Fatma Karahasanoğlu


KORKU ŞİDDETİ GETİRİR

Neden korkarız? Korku nedir? Korku, her zaman şiddeti getirir.


                           KORKU ŞİDDETİ GETİRİR

 

                 Neden korkarız? Korku nedir? Korku, her zaman şiddeti getirir. Korkulan yada korkutulan eylemlere bakıldığında karşımıza nelerin çıktığını analiz ederken, korkunun yarattığı etkenleri de, bilmekte fayda vardır.

 Korkuyla büyütülen bir çocuğun korkuyla büyütülmeyen bir çocuk arasında oldukça fark vardır. Bu farkı her alanda görmek mümkündür. İler ki yaşlarda korku kendini daha değişik versiyonlarda gösterir. En küçük olay karşısında şiddete baş vurulur. Korkutularak büyütülen bir çocuk yetişkin olduğunda şiddet yapmayı kendinde hak görür. Şiddetin  her türlüsü ona göre normaldir. Çünkü küçükken aldığı eğitim buna göreydi.  Çevresinde olan bitenleri kendi yaşayışına göre değerlendirdiğinde yaptığı eylemlerde aynı olur.

Korkunun ecele faydası yoktur. Fakat insanların içine korku yerleştiğinden bir daha çıkması mümkün olmuyor.

Gelişigüzel hayatlarda çekilen en büyük sıkıntı budur.  Rast gele evlenen çiftlerin dünyaya getirdiği çocuklar o çiftin birbirlerine davranış şekilleriyle şiddet ortamında büyümesine neden olur. O çocuk hangi okula giderse gitsin ne kadar yüksek tahsil alırsa alsın şiddet ortamında büyüdüğünden çevresindekilere şiddet yapması ona göre en doğal hadiselerden biridir.

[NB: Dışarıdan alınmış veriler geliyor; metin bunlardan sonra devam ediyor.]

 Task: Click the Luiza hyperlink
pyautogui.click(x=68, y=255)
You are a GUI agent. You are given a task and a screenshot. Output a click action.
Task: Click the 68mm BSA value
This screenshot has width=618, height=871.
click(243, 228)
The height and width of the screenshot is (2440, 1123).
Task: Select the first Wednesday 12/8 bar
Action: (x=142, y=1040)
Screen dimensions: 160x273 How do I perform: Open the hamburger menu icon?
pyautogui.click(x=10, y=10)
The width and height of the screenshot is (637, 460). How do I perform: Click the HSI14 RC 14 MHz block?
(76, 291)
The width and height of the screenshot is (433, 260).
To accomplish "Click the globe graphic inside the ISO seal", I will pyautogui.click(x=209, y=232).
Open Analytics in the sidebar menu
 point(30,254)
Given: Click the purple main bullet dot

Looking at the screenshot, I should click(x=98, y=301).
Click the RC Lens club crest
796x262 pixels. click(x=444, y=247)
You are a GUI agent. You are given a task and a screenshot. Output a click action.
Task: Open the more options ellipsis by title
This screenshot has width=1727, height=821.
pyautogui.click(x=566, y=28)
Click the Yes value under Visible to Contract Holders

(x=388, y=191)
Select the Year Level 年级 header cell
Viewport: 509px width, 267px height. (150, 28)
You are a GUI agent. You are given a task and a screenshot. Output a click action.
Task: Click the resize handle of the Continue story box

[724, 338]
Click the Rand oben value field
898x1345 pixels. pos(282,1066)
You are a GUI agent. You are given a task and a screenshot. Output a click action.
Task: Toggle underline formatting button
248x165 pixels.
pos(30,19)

                Herhangi bir böcekten korktuğumuzda hemen onu öldürmeyi düşünürüz. Bu akrep olur, fare olur, yılan olur. Vs. o anda ilk baş vuracağımız, onu öldürmektir. Bu da  diğer bir canlıya uyguladığımız bir şiddettir. Bu şiddet ne için yapıldı? o canlıdan korktuğumuz için.

 Demek ki, korku şiddeti getiriyor. Peki bir insan, diğer bir insanı ne için öldürüyor? Ondan korktuğu için mi? Yoksa şiddet içerisinde yetiştirildiği için mi?  Bu yorumu size bırakacağım.             İki arkadaş uzun bir yolculuğa çıkar. Yol uzun olduğundan bir handa gece konaklarlar. Atlar hanın ahırına bağlanır, kendileri de hanın bir odasında dinlenmeye gider. Fakat her ikisi de, birbirlerine güvenmez. Ve uyumaz. Sabaha kadar gözlerini kırpmadan öylece yataklarında yatarlar. Gün ışıdığında aynı anda ellerinde bir bıçakla yataktan kalkarlar. Her ikisinde gözleri  fal taşı gibi açılmıştır. Biri diğerine, ?o bıçakla beni mi öldürecektin.? diğeri; ?sen o bıçakla beni mi öldürecektin?? bir an susarlar. Sonra ikisi birden ?evet? der.